The finger-ring, priced at $149, is just the start of new interfaces with the sensors and machines all around us now, Elangovan says. His engineers now are tracking the human torso. He dreams of a Nod platform of open interfaces and open-source code that will accommodate thousands of device types. “The Internet of Things is about the ambient computer, everything becomes aware, everything becomes connected and everything becomes available.”
It still is unclear whether the I.o.T. innovators presenting at Monty are one-hit products or full-fledged companies. It may not matter. Ring.com, maker of a doorbell as video security sentry, says its market is one billion doors around the world. “Which is why I’m not too worried about whether it’s a company or a product,” says co-founder and CEO James “Jamie” Siminoff.
He hates locked doors and wants to make your neighborhood so safe you don’t need them. Ring aims to be at an annual run rate of $100 million by the end of 2015, but, “I didn’t start it to build a company, I started it to build a solution. Our company mission is to reduce crime in communities.”
The Ring video doorbell may be one of the coolest doorbells in the world—and a neighbor’s privacy lawsuit waiting to happen. A tiny, 180-degree HD cam with motion-detection sensors shoots video from your front door to show you, via your smartphone or tablet, who is at the door and everything that is going on outside.
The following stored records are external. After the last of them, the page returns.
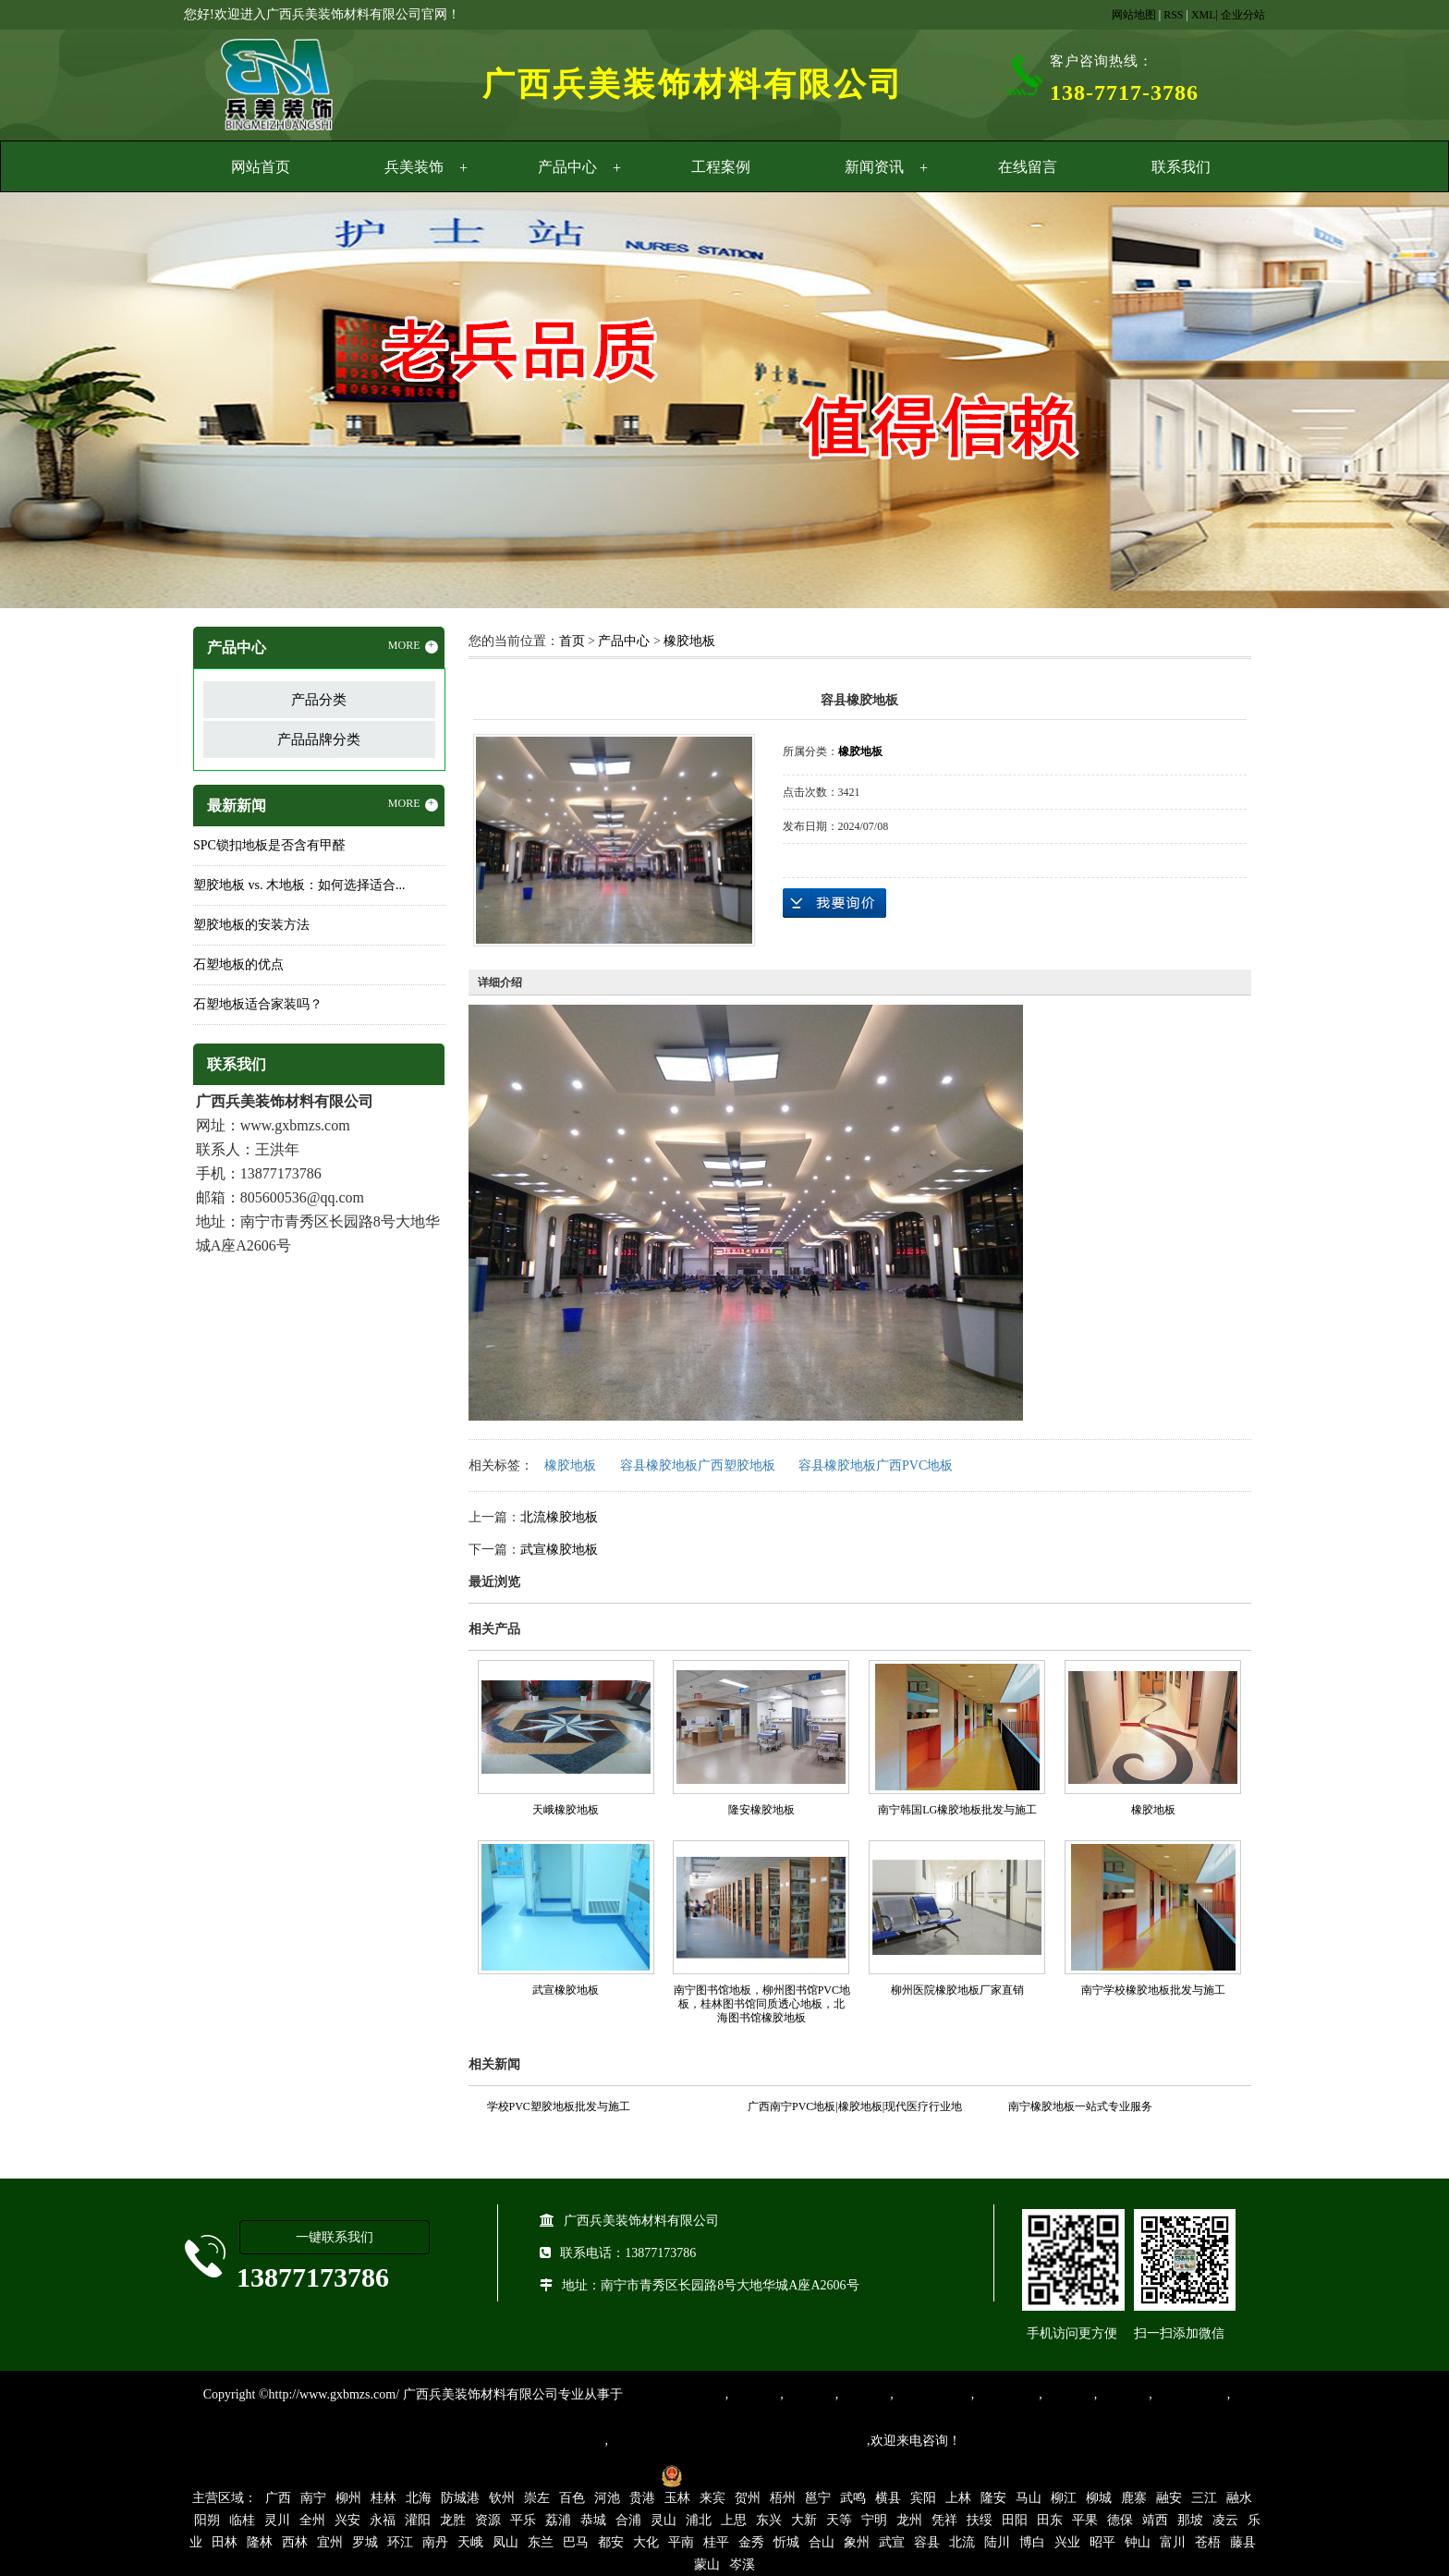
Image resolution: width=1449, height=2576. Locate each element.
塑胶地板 (754, 2394)
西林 (295, 2542)
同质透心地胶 (932, 2394)
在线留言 (1027, 167)
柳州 (348, 2498)
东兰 (541, 2542)
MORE (413, 646)
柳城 (1099, 2498)
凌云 (1225, 2520)
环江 (400, 2542)
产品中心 (567, 167)
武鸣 (853, 2498)
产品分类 (319, 699)
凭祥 (944, 2520)
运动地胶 (864, 2394)
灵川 (277, 2520)
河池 (607, 2498)
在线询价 (834, 903)
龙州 (909, 2520)
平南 (681, 2542)
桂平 (716, 2542)
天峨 (470, 2542)
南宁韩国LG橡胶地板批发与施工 (957, 1809)
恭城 (593, 2520)
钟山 (1138, 2542)
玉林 (677, 2498)
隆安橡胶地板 (761, 1809)
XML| (1204, 14)
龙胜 (453, 2520)
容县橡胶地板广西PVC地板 (875, 1465)
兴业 (1067, 2542)
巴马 (576, 2542)
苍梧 (1208, 2542)
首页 (572, 641)
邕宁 (818, 2498)
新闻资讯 (874, 167)
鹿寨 (1134, 2498)
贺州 (748, 2498)
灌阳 (418, 2520)
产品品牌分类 (318, 739)
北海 (419, 2498)
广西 (278, 2498)
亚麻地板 (1068, 2394)
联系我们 (1181, 167)
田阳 (1015, 2520)
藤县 (1243, 2542)
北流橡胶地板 (559, 1517)
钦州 (502, 2498)
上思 (734, 2520)
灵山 (663, 2520)
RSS (1173, 14)
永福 (383, 2520)
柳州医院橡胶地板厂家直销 (957, 1990)
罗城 (365, 2542)
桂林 (383, 2498)
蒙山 (707, 2564)
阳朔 (207, 2520)
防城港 (460, 2498)
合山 (821, 2542)
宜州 (330, 2542)
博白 (1032, 2542)
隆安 (993, 2498)
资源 (488, 2520)
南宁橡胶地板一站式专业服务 (1080, 2106)
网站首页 (260, 167)
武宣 (892, 2542)
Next (1389, 403)
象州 (857, 2542)
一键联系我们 (334, 2237)
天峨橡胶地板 (565, 1809)
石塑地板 (1123, 2394)
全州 (312, 2520)
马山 (1028, 2498)
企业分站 (1243, 14)
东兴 (769, 2520)
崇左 (537, 2498)
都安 (611, 2542)
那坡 (1190, 2520)
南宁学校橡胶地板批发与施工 (1153, 1990)
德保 (1120, 2520)
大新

You can answer the door by voice even when you are elsewhere, scaring off burglars who think you’re at home. Price: $199.
This takes a ton of tech. Of Ring’s 50 employees, 35 are engineers, toiling in industrial design, mechanical engineering, electrical engineering, embedded firmware, cloud software, video-processing, mobile apps. The company also may need a good lawyer if neighbor-on-neighbor spying sparks the inevitable lawsuit. “The first lawsuit we get on that is probably where we can say we’re now successful,” Siminoff says. “You gotta be big enough to get sued, and right now we’re too small.”
While Ring jazzes up the doorbell, a firm called August smartens up the lock. The August Smartlock works via iPhone or tablet remotely to let in, say, a repairman you trust. It recognizes the home’s owners as they approach and unlocks itself to let them in. No keys required. “Say you have to fire your housekeeper, you no longer have to worry that she made a copy of your key,” says Jason Johnson, CEO of August. It sells for $249.99.
Ring’s voyeuristic video doorbell and August’s smartypants lock might make a great merger, no? “Jamie’s a friend of mine,” Johnson says of the Ring CEO. “We definitely both believe our products are highly complementary. Plenty of people with Ring doorbells will want an August Smartlock.”
But why “August”? Why not, say, the Sherlock Lock? “We like the month of August, it’s a month often associated with vacations and relaxation, and that’s how technology should be in your home,” Johnson says. Among his investors is one of the early proponents of the Internet of Things: none other than Nicholas Negroponte, which brings us full circle. “He’s a friend of mine,” Johnson says.